The Group's current quarter profit before tax of RM10.36 million (31 January 2019: RM37.58 million) was 72% lower. The lower profit before tax reported was mainly attributed to lower contribution from the Engineering division. Other gains/(losses) mainly arose from unrealised loss on foreign exchange of RM1.94 million (31 January 2019: RM0.68 million) on foreign currencies held.
Revenue for engineering segment of RM52.10 million for Q4 FY20 was 35% lower as compared to RM80.53 million for the corresponding quarter in 2019. Segment profit of RM12.58 million for Q4 FY20 was 69% lower as compared to RM40.30 million for the corresponding quarter in 2019. The lower segment profit was mainly contributed by the lower revenue and gross profit margin in the current quarter.
Revenue for metering of RM30.29 million for Q4 FY20 was 13% lower compared to
RM34.86 million for the corresponding quarter in 2019. Segment profit of RM5.88 million for Q4 FY20 was slightly higher as compared to RM5.60 million for the corresponding
quarter in 2019.
The group is having net cash position, after deducting all loans and borrowings, Gkent is still holding RM176mil of net cash. I believe the strong cash holding may offer support to the share price through continuous share buy back and sustaining its business operation.
Shareholder equity was improved slightly about 1.7% compared to preceding year. I believe the share value is still there, RM 0.32/share of net cash value.
Ongoing project lists and outstanding order book
Outstanding project lists (Not up to date) from Gkent's official website.
There are remaining 4 major projects under construction. LRT 3 project construction work is taken care under its JV company 50:50 with MRCB. Therefore, LRT 3 project is not recognized in revenue. Same goes to MRT 2 track works where the work package worth of RM1.01bil was awarded to CCCC and Gkent JV on a 51:49 basis. The remaining projects showing in the group's revenue segment are both hospital construction projects and some variation orders from LRT 2 project.
Outstanding order book reported by RHB investment.
Q4 Company prospects
Comment:
The coming FY21 will have negative impact on its financial performance due to extension of MCO and slower construction progress and manufacturing due to restriction in work force. From engineering segment, the balance outstanding order book that will reflect in revenue is around RM 245mil mainly contributed from two hospital projects that schedule to complete in FY21, by referring to the info written in RHB investment research report.
Engineering profit margin has reduced from 38% in FY19 to 26% in FY20. I believe that the profit margin may remain stable at around 20-25% in FY21. The net profit contribution from engineering segment for FY21 would be around RM 56.3mil.
For metering segment, after the changed on secured project status, the group is now focusing back its core business to expand its metering business and reducing material cost. However, the metering profit margin was affected by fluctuation in foreign currency. In near term, I anticipate that USD will remain strong vs RM and lower demand from other countries due to covid-19 pandemic. Hence, metering segment could see lower net profit for FY21 by 5% to RM20mil.

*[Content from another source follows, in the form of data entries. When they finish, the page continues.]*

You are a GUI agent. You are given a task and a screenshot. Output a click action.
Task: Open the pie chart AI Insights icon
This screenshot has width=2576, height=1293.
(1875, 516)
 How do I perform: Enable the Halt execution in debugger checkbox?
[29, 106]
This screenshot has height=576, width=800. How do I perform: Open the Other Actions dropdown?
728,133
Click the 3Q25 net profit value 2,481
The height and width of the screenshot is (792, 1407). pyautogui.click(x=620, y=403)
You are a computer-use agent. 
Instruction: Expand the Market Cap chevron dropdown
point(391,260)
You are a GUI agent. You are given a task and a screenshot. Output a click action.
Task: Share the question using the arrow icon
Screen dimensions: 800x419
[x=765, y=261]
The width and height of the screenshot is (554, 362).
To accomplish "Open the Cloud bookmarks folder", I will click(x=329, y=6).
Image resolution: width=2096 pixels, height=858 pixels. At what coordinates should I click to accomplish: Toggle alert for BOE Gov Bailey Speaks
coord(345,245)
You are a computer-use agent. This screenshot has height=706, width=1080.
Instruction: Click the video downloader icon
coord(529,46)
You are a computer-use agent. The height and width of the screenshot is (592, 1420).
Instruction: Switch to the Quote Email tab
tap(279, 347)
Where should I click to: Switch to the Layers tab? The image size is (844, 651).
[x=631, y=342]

The overall forecast net profit for FY21 to be around RM34.9mil after considering 16% higher operating cost during MCO and taxes expenses. Forecast EPS for FY21 should be 6.49sen.
Taking PE of 8, the Target Price is around RM0.52/share.
RHB investment gave a sell call on Gkent. I believe in near term, Gkent will remain in bearish trend unless the management is able to secure new projects to increase its order book or having new smart metering orders. Gkent is now standing at RM0.32/share net cash position.